Take a look at our previous examples compared to the versions with &
, and you'll see that the only change is that mov
becomes lea
. (Well, and eax
changes to rax
sometimes, but those are just two different names for the same register.)
int getElementValue(int* array, int index) { return array[index]; } int* getElementAddress(int* array, int index) { return &array[index]; } long getElementValue_Long(long* array, int index) { return array[index + 3]; } long* getElementAddress_Long(long* array, int index) { return &array[index + 3]; }
getElementValue: movsx rsi, esi mov eax, DWORD PTR [rdi+rsi*4] ret getElementAddress: movsx rsi, esi lea rax, [rdi+rsi*4] ret getElementValue_Long: movsx rsi, esi mov rax, QWORD PTR [rdi+24+rsi*8] ret getElementAddress_Long: movsx rsi, esi lea rax, [rdi+24+rsi*8] ret
This is what lea
was built to do, but it has another trick up its sleeve.
lea
is designed for use with arrays. But the math it's doing is just math, and we can use it for other things.

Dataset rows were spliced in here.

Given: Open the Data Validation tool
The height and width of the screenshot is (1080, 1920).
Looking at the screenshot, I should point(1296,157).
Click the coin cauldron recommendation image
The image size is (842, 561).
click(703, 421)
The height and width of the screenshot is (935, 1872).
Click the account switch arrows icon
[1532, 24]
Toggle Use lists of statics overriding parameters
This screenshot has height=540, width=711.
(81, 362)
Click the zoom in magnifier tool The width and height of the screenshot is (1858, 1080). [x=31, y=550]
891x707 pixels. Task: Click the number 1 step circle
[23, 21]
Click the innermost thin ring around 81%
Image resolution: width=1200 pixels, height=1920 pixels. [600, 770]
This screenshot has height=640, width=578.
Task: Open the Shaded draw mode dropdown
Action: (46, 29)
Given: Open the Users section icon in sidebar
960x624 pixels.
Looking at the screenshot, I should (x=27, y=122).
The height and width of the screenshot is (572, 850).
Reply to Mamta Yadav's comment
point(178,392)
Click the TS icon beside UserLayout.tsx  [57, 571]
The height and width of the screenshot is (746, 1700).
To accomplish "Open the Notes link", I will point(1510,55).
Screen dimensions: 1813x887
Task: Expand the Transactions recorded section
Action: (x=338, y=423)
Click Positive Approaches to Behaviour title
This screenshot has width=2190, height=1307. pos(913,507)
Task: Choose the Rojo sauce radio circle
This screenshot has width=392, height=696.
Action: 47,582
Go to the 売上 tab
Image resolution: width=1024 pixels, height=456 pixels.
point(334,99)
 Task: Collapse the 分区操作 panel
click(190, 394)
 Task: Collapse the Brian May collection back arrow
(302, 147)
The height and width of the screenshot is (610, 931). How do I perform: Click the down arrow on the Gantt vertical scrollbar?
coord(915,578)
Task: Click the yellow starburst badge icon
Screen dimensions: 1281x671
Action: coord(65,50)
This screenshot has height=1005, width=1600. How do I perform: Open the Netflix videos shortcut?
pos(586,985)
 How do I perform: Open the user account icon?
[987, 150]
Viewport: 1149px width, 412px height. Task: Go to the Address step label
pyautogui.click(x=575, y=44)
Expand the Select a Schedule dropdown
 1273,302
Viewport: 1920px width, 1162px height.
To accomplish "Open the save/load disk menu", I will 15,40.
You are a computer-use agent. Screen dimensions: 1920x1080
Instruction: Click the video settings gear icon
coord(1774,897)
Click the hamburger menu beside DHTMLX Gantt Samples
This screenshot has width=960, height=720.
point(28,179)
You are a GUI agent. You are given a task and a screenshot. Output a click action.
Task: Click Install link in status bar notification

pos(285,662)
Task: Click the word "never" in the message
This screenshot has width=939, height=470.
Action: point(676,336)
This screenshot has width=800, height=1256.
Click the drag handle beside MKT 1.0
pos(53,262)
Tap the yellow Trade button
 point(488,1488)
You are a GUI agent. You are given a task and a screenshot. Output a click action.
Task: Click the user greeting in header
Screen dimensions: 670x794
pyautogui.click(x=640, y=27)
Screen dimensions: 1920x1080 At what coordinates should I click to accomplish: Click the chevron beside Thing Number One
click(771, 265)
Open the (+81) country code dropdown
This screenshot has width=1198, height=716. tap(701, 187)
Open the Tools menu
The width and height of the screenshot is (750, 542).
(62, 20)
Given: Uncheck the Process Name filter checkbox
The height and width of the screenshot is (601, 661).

Let's look back at our original example:
int justSomeExample(int x) { return ++x; }
justSomeExample: lea eax, [rdi+1] ret
This loads a "memory address" starting at rdi
(which corresponds to x) and with a constant offset of 1. But this is really just a fancy way of saying "give me the value x + 1
".
There is really nothing special about a memory address. It is just a number that happens to correspond to a place in memory. If we don't care about actually looking at memory, we can use lea
to do any math that fits the format.
Here's another example, simply adding two numbers together:
int justAddition(int x, int y) { return x + y; }
justAddition: lea eax, [rdi+rsi] ret
And here's a fancier, more confusing example:
int simpleArithmetic(int x) { return 5 * x + 7; }
simpleArithmetic: lea eax, [rdi+7+rdi*4] ret
This is our compiler being clever. It saw 5x + 7
, realized that was the same as x + 4x + 7
, and put that into lea
as [rdi+7+rdi*4]
.
In all of these cases, the compiler is using lea
to save a couple instructions here and there. Our simpleArithmetic
function could look something like this instead...
simpleArithmetic: mov eax, rdi mul eax, 5 add eax, 7 ret
But lea
allows us to do all of that math in a single instruction.